En STATOPTIMA, nos especializamos en transformar grandes volúmenes de datos en decisiones inteligentes. Lo hacemos con una convicción central: las respuestas que mueven el negocio no siempre están a la vista. A menudo, están escondidas en relaciones sutiles, patrones no lineales o impulsos que los modelos más tradicionales tienden a ignorar.

Muchas decisiones empresariales se toman guiadas por métricas visibles y de corto plazo: ventas, clics, engagement, retorno inmediato. Estas métricas son importantes, pero si sólo miramos lo evidente corremos el riesgo de pasar por alto las verdaderas palancas del negocio.
En nuestra práctica hemos identificado un tipo de fenómeno recurrente al que llamamos impulsos indirectos: cuando una variable aparentemente secundaria termina teniendo un impacto decisivo en los resultados. Son fuerzas que no siempre se ven en los dashboards estándar, pero que pueden explicar mucho más que los indicadores principales.
Descubrirlas requiere algo más que tecnología. Requiere pensamiento estratégico, comprensión del negocio y un marco analítico capaz de reconocer que no todo lo que importa es fácilmente medible, y no todo lo que se mide importa por igual.
A lo largo de nuestros proyectos, hemos encontrado casos donde estos impulsos indirectos marcaron la diferencia entre una estrategia promedio y una estrategia ganadora. Compartimos tres ejemplos concretos:
- Elasticidad segmentada por tipo de campaña y canal
Un cliente del sector retail buscaba optimizar su inversión publicitaria. Descubrimos que las campañas de branding y performance no sólo respondían de forma diferente, sino que su elasticidad frente al presupuesto variaba por canal. Por ejemplo, la misma pauta en redes sociales podía tener una gran eficiencia en conversión directa cuando se usaba para performance, pero era mucho más poderosa en construcción de marca cuando se integraba con medios tradicionales.
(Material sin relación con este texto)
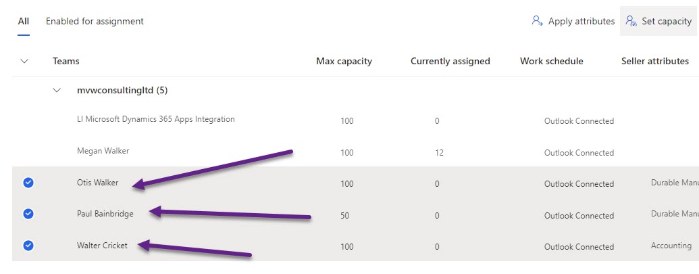Switch to the All tab
This screenshot has width=699, height=274.
pos(24,21)
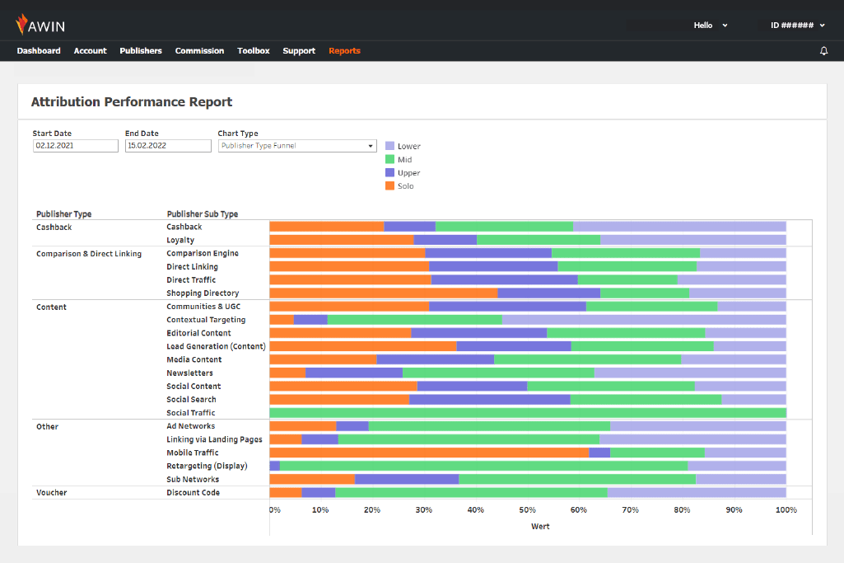Screen dimensions: 844x563
Task: Expand the Hello user dropdown
Action: point(711,26)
Este hallazgo permitió rediseñar el mix de medios logrando mejores resultados sin aumentar el presupuesto total.
- Umbrales competitivos en pricing segmentado
En categorías con alta segmentación, como productos de consumo masivo premium, observamos que no basta con ser competitivo en precio. El comportamiento del consumidor está condicionado por umbrales psicológicos específicos. En un proyecto con una marca líder, identificamos que subir un 2% no impactaba en el nivel de ventas, pero superar cierto umbral disparaba una caída abrupta y aumentaba el churn hacia competidores.
Diseñamos un modelo que identificó esos umbrales por segmento, y eso permitió redefinir la estrategia de pricing, mejorando el margen sin sacrificar volumen.
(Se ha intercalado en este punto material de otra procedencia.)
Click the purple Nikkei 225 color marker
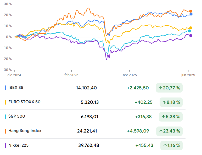pos(5,145)
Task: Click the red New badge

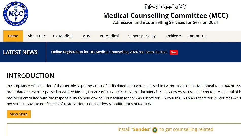Action: click(x=173, y=52)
- Mix de medios para resultados de corto y largo plazo
En industrias donde el ciclo de decisión del consumidor es largo, como servicios financieros o construcción, encontramos que los canales tradicionales (radio, cartelería, televisión) cumplen un rol clave en la recordación. Esa recordación, bien gestionada, potencia la efectividad de las campañas digitales, generando sinergias entre medios que se suelen evaluar por separado.
Un análisis de contribución multicanal mostró que parte del ROI atribuido al digital tenía como origen una base a awareness construida offline. Reequilibrar el mix permitió optimizar tanto el corto como el largo plazo, ajustando expectativas y métricas por canal.
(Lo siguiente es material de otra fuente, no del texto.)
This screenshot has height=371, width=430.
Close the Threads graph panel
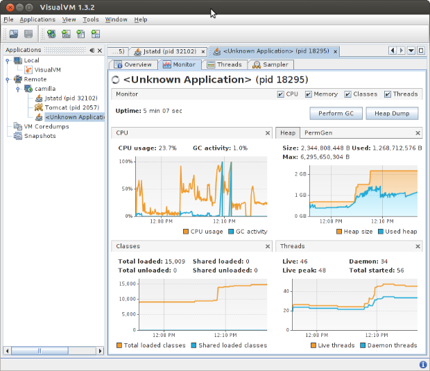[418, 246]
Estos casos tienen algo en común: no fueron revelados ni por dashboards estándar ni por reportes automáticos. Surgieron del cruce entre:
- Modelización econométrica, que nos permite cuantificar relaciones complejas entre variables.
- Comprensión del negocio, que da contexto al negocio y evita confusiones entre causalidad y correlación.
- Curiosidad estructurada, que nos lleva a formular preguntas más profundas y desafiar supuestos.
La mayoría de los modelos se diseñan para explicar lo que ya pasó. Pero los modelos que más valor generan son los que ayudan a anticipar. Cuando un negocio puede prever qué combinación de factores genera una mejora en ventas o una caída en rentabilidad, se vuelve mucho más ágil y resiliente.
En STATOPTIMA trabajamos con nuestros clientes para construir modelos a medida, que no sólo describan el presente, sino que simulen escenarios futuros y permitan tomar decisiones con mayor precisión.
Los datos por sí solos no generan ventajas competitivas. Lo que hace la diferencia es la capacidad de formular las preguntas correctas y construir un sistema de decisión que reconozca la complejidad real del mercado.
Detrás de cada número hay una historia. Y detrás de cada historia, una oportunidad. Nuestro trabajo es ayudarte a descubrirla.